ABOUT THIS EXERCISE: Of the entries below, return exactly those lines that fall between the one containing "Image resolution: width=373" and the one containing "Click the History clock icon button", the two end lines included.

EXTRACTED ENTRIES:
◇ ◇ ◇ ◇

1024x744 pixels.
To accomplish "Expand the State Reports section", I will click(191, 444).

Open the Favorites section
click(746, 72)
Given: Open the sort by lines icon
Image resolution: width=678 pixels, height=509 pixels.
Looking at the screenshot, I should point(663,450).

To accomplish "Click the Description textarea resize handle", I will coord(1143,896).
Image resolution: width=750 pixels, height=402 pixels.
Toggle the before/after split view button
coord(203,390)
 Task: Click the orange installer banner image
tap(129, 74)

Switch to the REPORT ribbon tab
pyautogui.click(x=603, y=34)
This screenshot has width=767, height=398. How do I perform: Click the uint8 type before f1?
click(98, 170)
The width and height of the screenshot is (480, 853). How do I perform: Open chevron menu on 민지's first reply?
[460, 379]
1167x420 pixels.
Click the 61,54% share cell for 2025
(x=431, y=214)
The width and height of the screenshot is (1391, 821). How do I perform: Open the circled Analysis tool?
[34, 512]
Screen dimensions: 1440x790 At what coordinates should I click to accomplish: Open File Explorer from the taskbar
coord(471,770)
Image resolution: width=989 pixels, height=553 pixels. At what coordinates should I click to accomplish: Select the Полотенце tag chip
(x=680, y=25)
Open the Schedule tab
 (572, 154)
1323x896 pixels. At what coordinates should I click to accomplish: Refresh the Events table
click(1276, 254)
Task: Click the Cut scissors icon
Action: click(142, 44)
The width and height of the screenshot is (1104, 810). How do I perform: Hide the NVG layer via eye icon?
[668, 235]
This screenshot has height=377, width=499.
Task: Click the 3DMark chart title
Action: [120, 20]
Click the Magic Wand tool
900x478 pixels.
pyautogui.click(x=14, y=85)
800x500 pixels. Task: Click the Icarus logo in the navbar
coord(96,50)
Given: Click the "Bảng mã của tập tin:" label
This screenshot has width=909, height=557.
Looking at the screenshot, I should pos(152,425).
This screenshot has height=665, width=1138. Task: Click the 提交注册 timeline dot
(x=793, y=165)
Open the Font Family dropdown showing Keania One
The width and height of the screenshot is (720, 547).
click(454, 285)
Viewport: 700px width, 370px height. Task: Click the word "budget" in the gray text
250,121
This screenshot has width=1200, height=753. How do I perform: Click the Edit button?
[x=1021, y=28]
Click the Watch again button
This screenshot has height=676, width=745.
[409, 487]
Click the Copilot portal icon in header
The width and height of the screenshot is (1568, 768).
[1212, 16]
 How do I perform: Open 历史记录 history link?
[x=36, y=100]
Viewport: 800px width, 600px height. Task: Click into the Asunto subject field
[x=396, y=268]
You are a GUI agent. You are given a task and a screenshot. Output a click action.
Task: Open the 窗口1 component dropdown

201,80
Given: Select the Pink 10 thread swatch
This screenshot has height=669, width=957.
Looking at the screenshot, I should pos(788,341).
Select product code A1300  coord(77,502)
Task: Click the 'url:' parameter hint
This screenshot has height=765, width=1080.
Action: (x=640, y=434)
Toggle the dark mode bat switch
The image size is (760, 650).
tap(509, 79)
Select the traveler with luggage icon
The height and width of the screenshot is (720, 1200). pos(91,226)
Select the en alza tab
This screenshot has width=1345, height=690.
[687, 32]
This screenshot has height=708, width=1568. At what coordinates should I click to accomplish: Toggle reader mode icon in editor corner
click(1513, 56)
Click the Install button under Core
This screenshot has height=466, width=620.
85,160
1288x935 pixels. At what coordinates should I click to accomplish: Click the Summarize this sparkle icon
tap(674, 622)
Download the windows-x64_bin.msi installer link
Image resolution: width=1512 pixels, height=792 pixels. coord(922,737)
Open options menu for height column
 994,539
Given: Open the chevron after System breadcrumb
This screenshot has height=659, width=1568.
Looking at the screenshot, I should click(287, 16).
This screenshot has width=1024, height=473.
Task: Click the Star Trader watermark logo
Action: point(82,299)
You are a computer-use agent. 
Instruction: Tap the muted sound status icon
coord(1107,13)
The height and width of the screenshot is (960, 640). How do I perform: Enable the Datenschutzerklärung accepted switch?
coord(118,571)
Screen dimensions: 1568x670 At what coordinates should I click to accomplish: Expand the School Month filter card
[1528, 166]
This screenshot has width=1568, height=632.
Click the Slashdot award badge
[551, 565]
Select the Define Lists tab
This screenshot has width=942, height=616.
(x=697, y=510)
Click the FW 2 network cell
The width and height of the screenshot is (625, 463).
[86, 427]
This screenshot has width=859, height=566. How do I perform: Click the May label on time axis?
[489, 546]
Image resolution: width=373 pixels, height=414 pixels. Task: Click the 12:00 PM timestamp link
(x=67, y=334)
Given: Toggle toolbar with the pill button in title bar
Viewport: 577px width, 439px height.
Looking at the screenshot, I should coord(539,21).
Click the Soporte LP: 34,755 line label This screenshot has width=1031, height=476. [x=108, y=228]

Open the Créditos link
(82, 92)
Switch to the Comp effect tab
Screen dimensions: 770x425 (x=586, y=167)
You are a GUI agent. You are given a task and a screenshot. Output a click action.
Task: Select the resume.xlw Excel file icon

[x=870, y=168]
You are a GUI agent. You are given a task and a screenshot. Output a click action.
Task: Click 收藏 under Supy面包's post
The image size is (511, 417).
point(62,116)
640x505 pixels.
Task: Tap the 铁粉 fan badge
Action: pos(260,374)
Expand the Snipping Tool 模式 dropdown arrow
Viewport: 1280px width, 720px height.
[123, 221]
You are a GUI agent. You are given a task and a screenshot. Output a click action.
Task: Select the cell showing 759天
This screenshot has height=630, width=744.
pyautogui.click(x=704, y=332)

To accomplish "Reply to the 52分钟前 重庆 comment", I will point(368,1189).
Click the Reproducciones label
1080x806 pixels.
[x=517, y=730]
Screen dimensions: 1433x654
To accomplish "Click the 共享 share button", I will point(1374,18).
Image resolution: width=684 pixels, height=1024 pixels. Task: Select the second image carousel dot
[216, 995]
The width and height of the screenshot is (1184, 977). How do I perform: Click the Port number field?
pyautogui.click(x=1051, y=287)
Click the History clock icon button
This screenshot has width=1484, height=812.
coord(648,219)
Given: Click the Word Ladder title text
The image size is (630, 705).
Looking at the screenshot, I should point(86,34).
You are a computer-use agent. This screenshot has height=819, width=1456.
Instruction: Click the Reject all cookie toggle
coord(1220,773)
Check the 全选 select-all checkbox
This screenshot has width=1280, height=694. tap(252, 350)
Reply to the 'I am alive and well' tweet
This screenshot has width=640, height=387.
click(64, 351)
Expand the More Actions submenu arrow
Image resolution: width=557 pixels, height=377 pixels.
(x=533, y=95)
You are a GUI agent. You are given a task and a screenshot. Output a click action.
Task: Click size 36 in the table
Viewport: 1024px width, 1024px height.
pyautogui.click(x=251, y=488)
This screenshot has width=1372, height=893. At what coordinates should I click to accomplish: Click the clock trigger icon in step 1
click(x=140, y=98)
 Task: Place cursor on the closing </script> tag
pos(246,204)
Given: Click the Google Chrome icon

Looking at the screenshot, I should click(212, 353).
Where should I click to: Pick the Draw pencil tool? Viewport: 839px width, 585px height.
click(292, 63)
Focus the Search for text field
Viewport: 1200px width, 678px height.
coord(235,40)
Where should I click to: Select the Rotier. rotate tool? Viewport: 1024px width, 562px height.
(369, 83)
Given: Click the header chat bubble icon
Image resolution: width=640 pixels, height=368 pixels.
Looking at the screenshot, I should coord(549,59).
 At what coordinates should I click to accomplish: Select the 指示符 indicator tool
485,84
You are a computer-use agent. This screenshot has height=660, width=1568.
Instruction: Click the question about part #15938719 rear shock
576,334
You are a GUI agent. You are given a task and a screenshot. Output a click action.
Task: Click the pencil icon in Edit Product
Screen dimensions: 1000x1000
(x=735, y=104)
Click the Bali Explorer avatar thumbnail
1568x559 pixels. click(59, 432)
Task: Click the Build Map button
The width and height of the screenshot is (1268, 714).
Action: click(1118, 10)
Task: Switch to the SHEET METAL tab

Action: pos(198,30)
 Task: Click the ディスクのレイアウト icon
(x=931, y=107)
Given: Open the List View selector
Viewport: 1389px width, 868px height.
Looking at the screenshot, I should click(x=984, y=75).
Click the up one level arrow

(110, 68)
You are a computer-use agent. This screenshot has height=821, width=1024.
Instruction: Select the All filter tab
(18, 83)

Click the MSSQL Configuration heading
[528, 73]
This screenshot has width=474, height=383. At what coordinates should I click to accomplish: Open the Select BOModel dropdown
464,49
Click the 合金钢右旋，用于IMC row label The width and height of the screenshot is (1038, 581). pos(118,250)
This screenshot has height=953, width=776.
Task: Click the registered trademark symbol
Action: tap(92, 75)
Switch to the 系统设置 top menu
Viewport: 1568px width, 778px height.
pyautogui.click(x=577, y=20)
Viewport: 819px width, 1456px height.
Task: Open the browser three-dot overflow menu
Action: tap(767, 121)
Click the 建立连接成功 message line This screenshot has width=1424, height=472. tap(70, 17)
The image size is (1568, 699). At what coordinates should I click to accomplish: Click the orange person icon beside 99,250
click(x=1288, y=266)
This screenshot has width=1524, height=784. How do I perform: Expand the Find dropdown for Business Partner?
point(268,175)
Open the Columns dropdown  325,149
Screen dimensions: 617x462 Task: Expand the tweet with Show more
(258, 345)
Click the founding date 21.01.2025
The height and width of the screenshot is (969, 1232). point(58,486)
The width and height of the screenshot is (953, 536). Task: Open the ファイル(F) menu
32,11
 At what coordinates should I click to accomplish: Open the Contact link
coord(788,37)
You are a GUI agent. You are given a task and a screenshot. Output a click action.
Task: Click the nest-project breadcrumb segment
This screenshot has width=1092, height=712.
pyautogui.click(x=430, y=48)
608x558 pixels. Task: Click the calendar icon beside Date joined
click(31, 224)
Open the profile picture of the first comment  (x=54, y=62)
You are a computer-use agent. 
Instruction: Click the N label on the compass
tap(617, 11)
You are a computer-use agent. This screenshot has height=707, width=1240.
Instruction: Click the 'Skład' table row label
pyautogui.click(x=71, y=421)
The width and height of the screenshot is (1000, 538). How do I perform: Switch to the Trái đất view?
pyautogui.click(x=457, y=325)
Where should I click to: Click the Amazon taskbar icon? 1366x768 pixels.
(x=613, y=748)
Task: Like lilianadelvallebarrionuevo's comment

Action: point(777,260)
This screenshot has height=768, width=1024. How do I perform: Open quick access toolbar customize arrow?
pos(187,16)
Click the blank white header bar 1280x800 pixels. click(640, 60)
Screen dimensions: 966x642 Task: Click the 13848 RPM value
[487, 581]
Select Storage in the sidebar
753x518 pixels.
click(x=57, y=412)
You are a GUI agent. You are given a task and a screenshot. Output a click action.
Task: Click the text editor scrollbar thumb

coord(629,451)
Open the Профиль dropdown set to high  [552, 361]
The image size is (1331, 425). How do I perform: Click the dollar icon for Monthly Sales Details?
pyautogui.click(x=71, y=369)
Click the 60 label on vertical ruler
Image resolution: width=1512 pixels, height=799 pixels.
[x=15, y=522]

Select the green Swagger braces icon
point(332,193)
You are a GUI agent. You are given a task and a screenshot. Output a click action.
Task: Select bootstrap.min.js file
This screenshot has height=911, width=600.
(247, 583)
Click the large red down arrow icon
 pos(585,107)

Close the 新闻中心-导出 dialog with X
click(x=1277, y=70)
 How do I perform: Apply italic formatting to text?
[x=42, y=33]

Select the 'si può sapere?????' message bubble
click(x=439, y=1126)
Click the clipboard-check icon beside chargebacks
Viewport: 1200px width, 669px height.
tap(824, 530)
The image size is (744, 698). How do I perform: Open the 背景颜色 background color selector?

◇ ◇ ◇ ◇

SOLUTION FOR THIS EXERCISE:
Image resolution: width=373 pixels, height=414 pixels. Task: Click the 12:00 PM timestamp link
(x=67, y=334)
Given: Toggle toolbar with the pill button in title bar
Viewport: 577px width, 439px height.
Looking at the screenshot, I should coord(539,21).
Click the Soporte LP: 34,755 line label This screenshot has width=1031, height=476. [x=108, y=228]

Open the Créditos link
(82, 92)
Switch to the Comp effect tab
Screen dimensions: 770x425 (x=586, y=167)
You are a GUI agent. You are given a task and a screenshot. Output a click action.
Task: Select the resume.xlw Excel file icon

[x=870, y=168]
You are a GUI agent. You are given a task and a screenshot. Output a click action.
Task: Click 收藏 under Supy面包's post
The image size is (511, 417).
point(62,116)
640x505 pixels.
Task: Tap the 铁粉 fan badge
Action: pos(260,374)
Expand the Snipping Tool 模式 dropdown arrow
Viewport: 1280px width, 720px height.
[123, 221]
You are a GUI agent. You are given a task and a screenshot. Output a click action.
Task: Select the cell showing 759天
This screenshot has height=630, width=744.
pyautogui.click(x=704, y=332)

To accomplish "Reply to the 52分钟前 重庆 comment", I will point(368,1189).
Click the Reproducciones label
1080x806 pixels.
[x=517, y=730]
Screen dimensions: 1433x654
To accomplish "Click the 共享 share button", I will point(1374,18).
Image resolution: width=684 pixels, height=1024 pixels. Task: Select the second image carousel dot
[216, 995]
The width and height of the screenshot is (1184, 977). How do I perform: Click the Port number field?
pyautogui.click(x=1051, y=287)
Click the History clock icon button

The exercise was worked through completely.